É uma transposição do jurídico para o campo daquelas interrogações fundamentais que se impõem a respeito de tudo o que possa ser objeto do pensamento – numa palavra – para o campo das preocupações habituais da Filosofia.

A Filosofia do Direito não pode ser cultivada, em harmonia com o que fica exposto, por homens que sejam apenas juristas.

Terá de ser cultivada por homens que, tendo alguma coisa de juristas, sejam sobretudo filósofos.

E um dos grandes desafios aos jusfilósofos sempre foi o das relações entre Direito e Moral.

Escreveu JELLINEK que ele era o Cabo Horn da ciência jurídica: perigoso escolho contra o qual muitos sistema têm naufragado.

O mundo antigo não conheceu a perfeita separação entre os domínios da Moral, do Direito e da Religião.

Entre os preceitos jurídicos de ULPIANUS, por exemplo, achamos honeste vivere, que é antes um preceito moral.
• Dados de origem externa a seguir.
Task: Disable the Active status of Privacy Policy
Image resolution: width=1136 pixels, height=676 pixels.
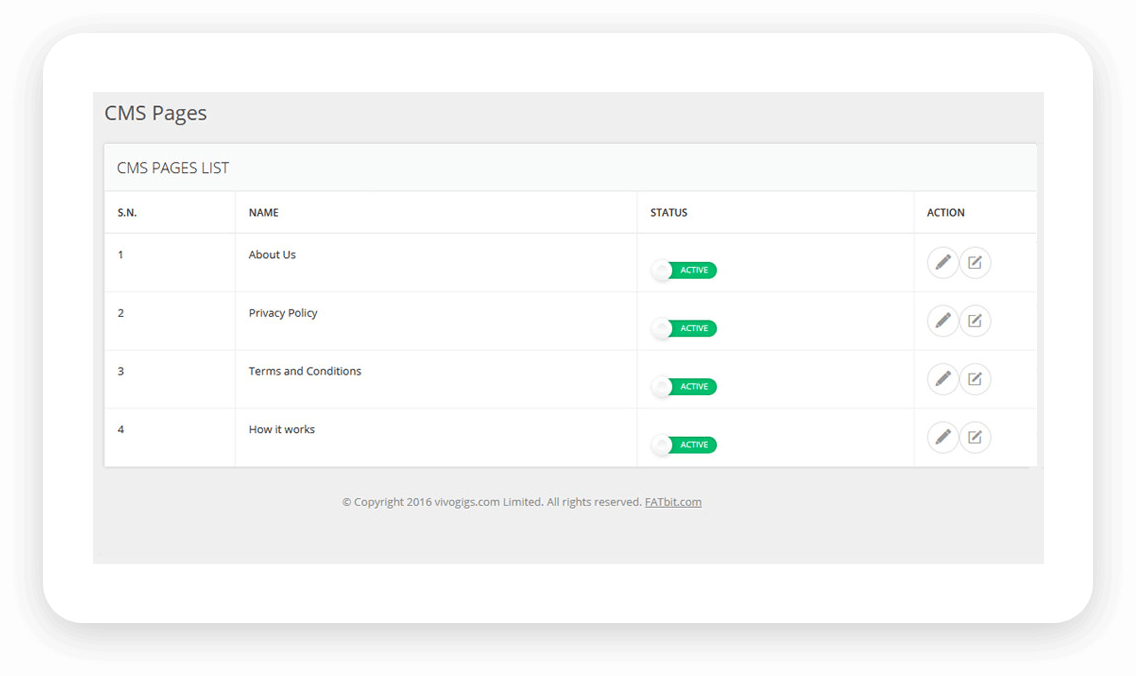Action: (683, 327)

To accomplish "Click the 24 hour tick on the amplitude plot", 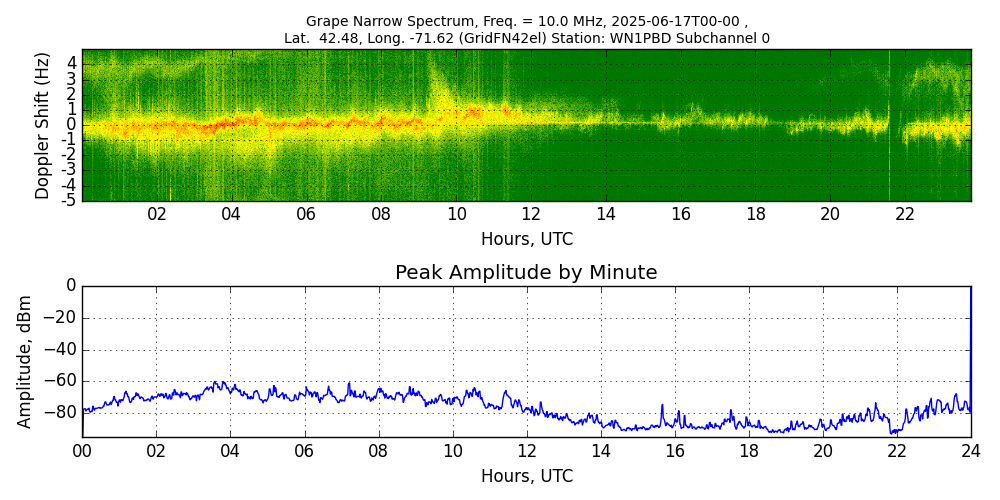I will point(970,451).
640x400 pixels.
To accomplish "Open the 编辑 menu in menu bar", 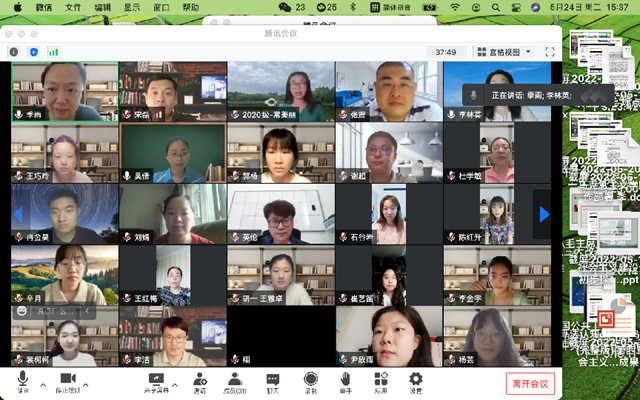I will point(103,8).
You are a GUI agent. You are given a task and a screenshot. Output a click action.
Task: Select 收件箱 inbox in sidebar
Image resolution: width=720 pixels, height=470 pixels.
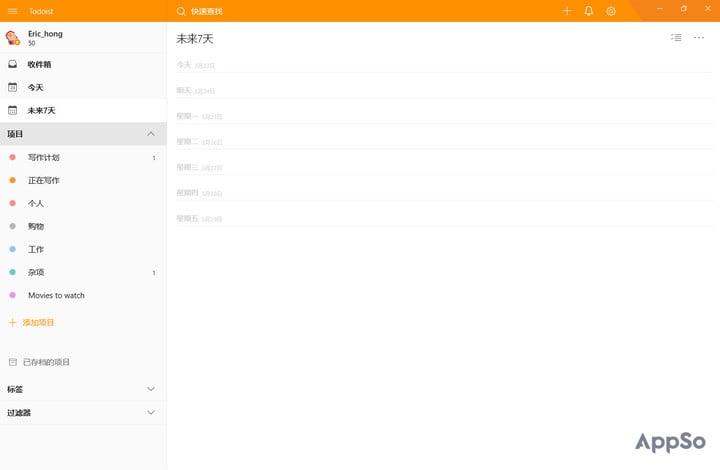click(x=83, y=64)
CELSO define o Direito como ars boni et aequi.

Mas o grande jurisconsulto PAULUS nos legou uma distinção: non omne quod licet honestum est (nem tudo o que o direito permite é conforme a moral).

Apenas em época recente, encontramos uma teoria genuína desta distinção. THOMASIUS, em 1705, foi o primeiro a encarar a questão. Para ele, a Moral respeitava apenas ao forum internum, à vida interior; o Direito, ao forum externum, à vida exterior. Daí resultava que a Moral não é coercível e o Direito é coercível.

O seu pensamento foi levado a extremos e J. A. FICHTE chegou a cavar um valo quase intransponível entre o Direito e a Moral.

KANT salientou o aspecto da exterioridade do Direito, de modo especial. Realçou os motivos da ação e o seu aspecto físico. Os motivos constituem as ações internas, campo da Moral. O aspecto físico é foro externo, o campo do Direito. Mas o Direito também leva em consideração a vida interior do homem quando, por exemplo, procura discernir a boa-fé, o dolo ou a culpa.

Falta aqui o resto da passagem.